* TASK STATEMENT
The response must be the exact lines from the line holding "The image size is (1024, 465)." through the end of the entries, with no pictures and nothing else.

[Saved data entries]
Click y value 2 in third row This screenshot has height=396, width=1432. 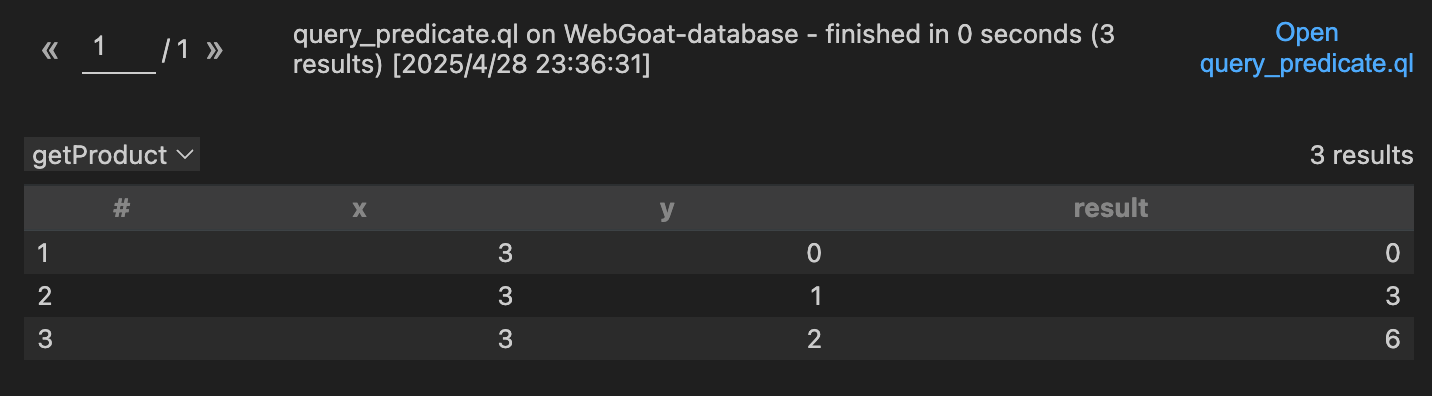pyautogui.click(x=813, y=339)
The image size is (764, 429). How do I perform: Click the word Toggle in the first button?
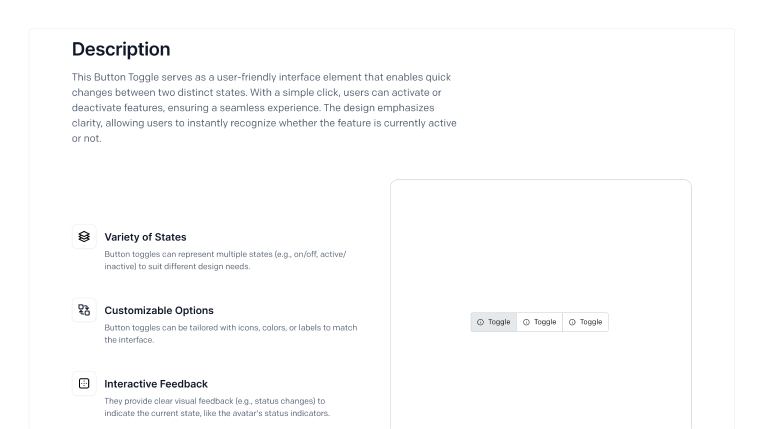pyautogui.click(x=499, y=322)
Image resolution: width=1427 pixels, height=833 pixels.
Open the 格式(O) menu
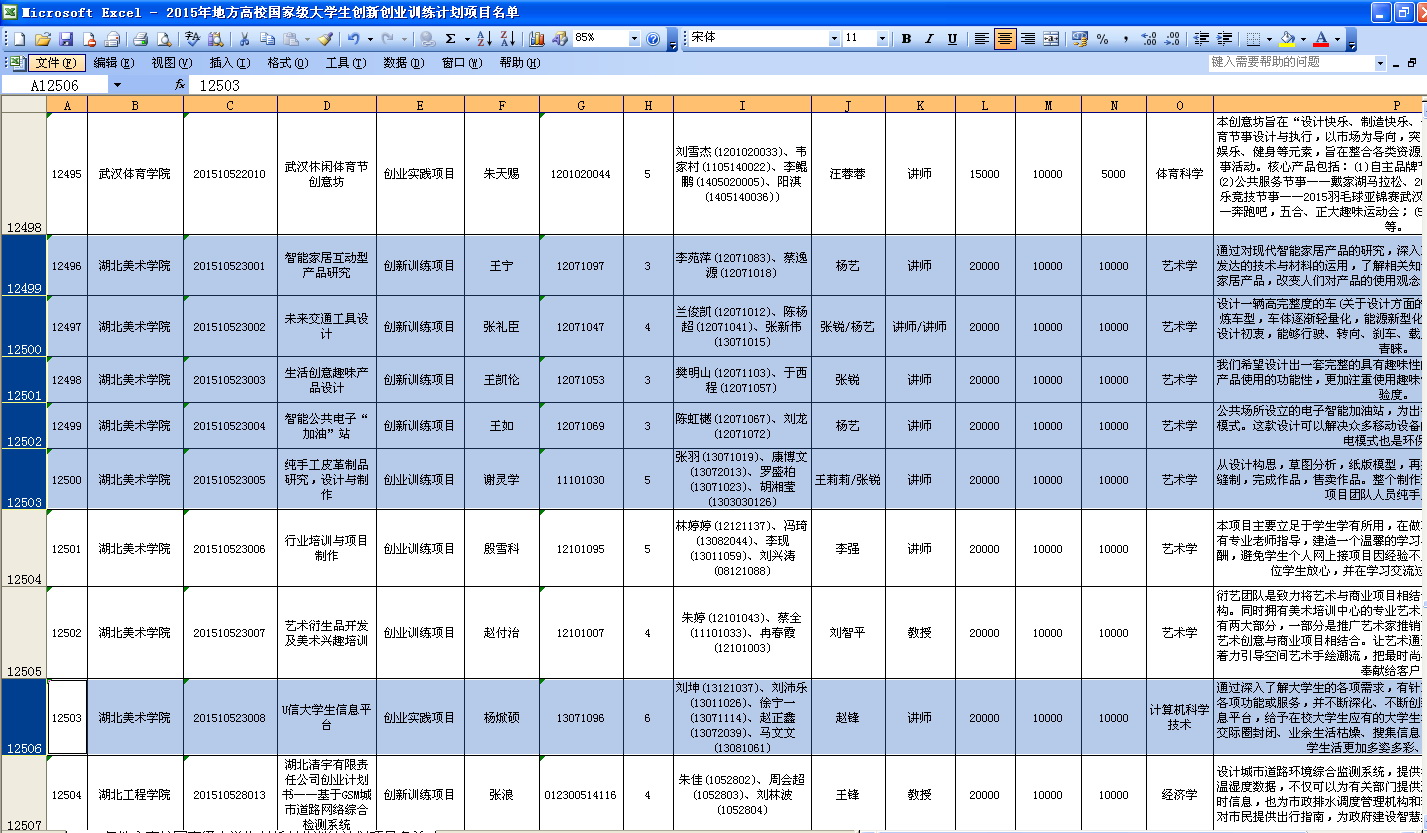coord(287,63)
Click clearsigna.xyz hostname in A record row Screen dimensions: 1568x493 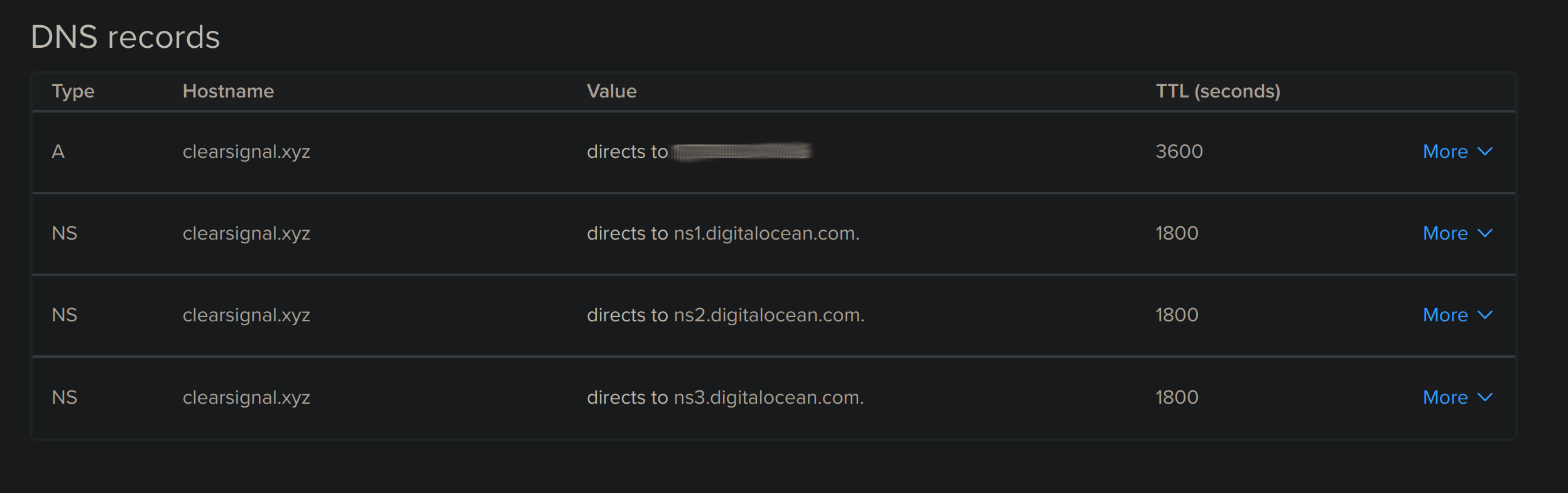(246, 152)
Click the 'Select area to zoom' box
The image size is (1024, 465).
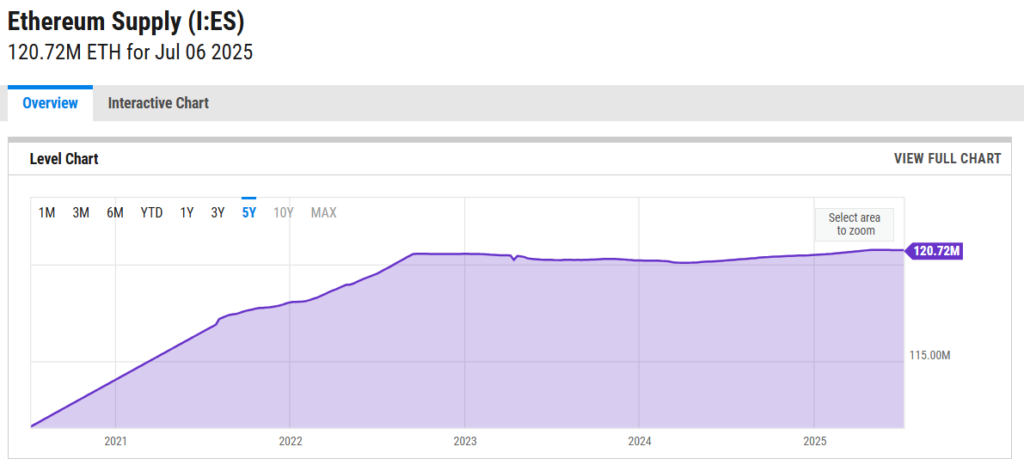tap(854, 224)
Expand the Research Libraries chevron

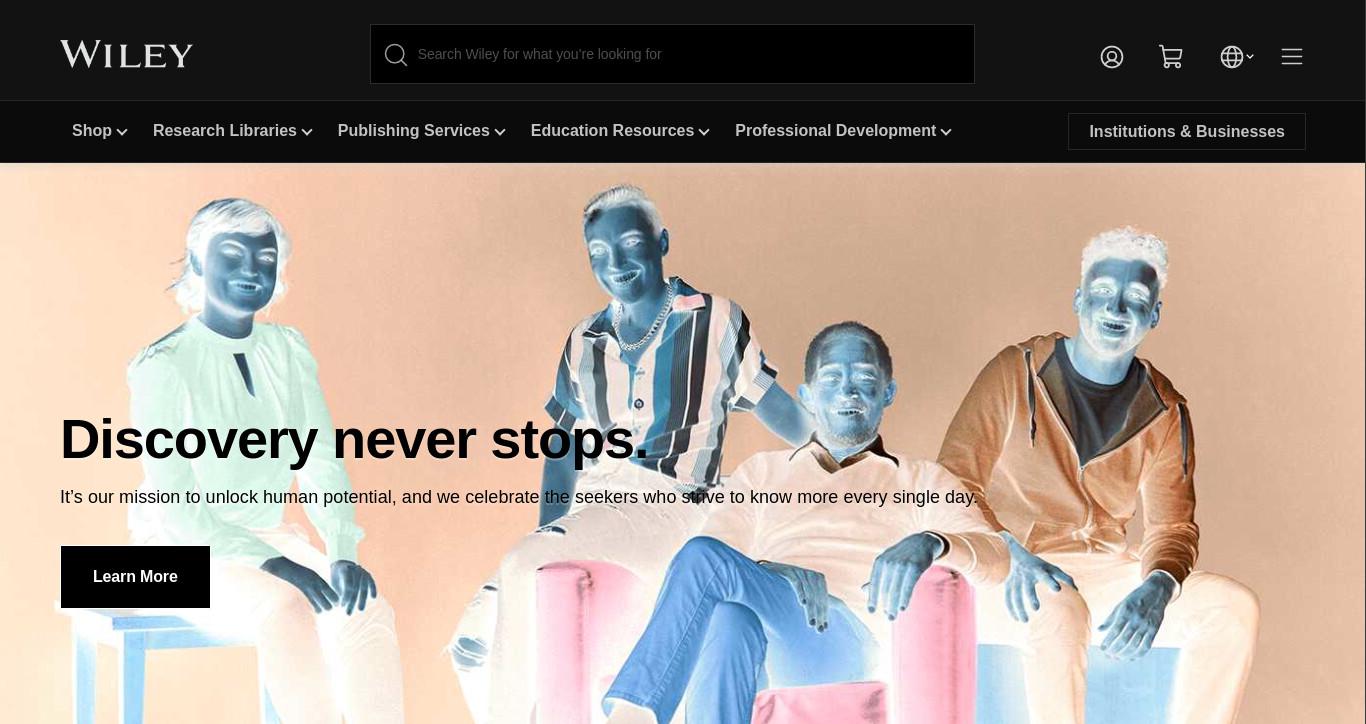click(x=307, y=132)
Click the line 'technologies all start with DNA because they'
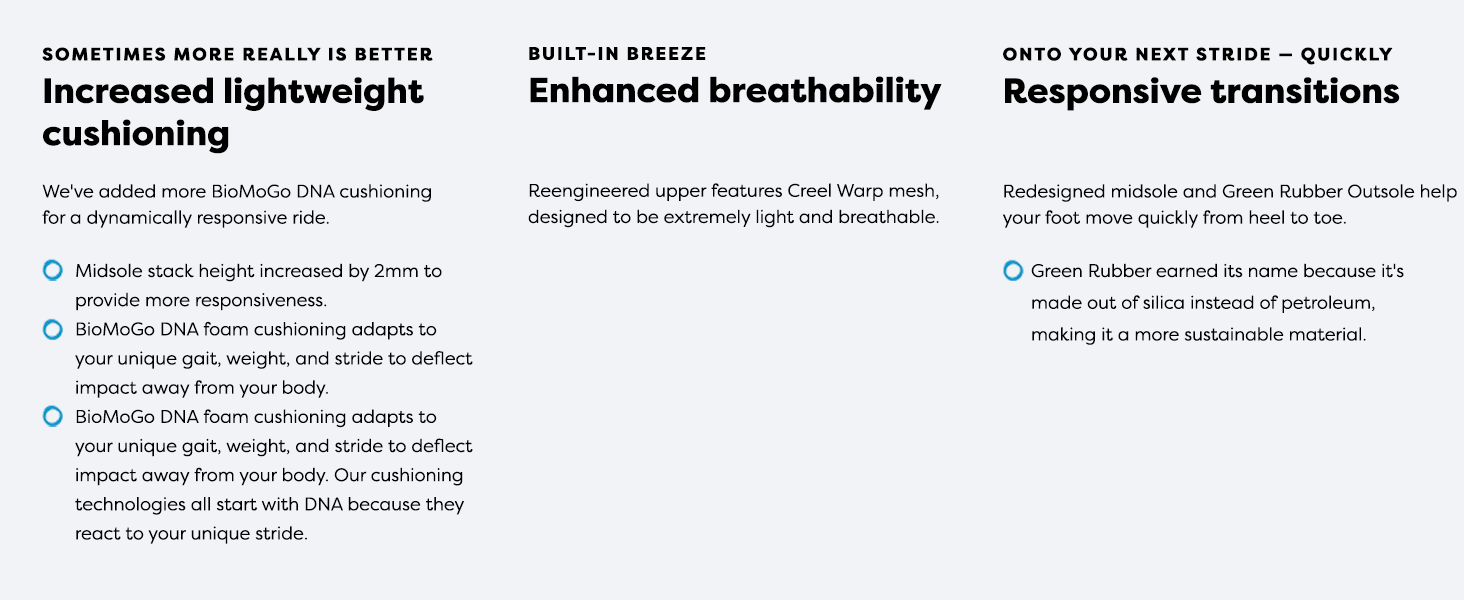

* RESULT
The image size is (1024, 465).
tap(854, 224)
Expand the Research Libraries chevron

click(x=307, y=132)
Click the line 'technologies all start with DNA because they'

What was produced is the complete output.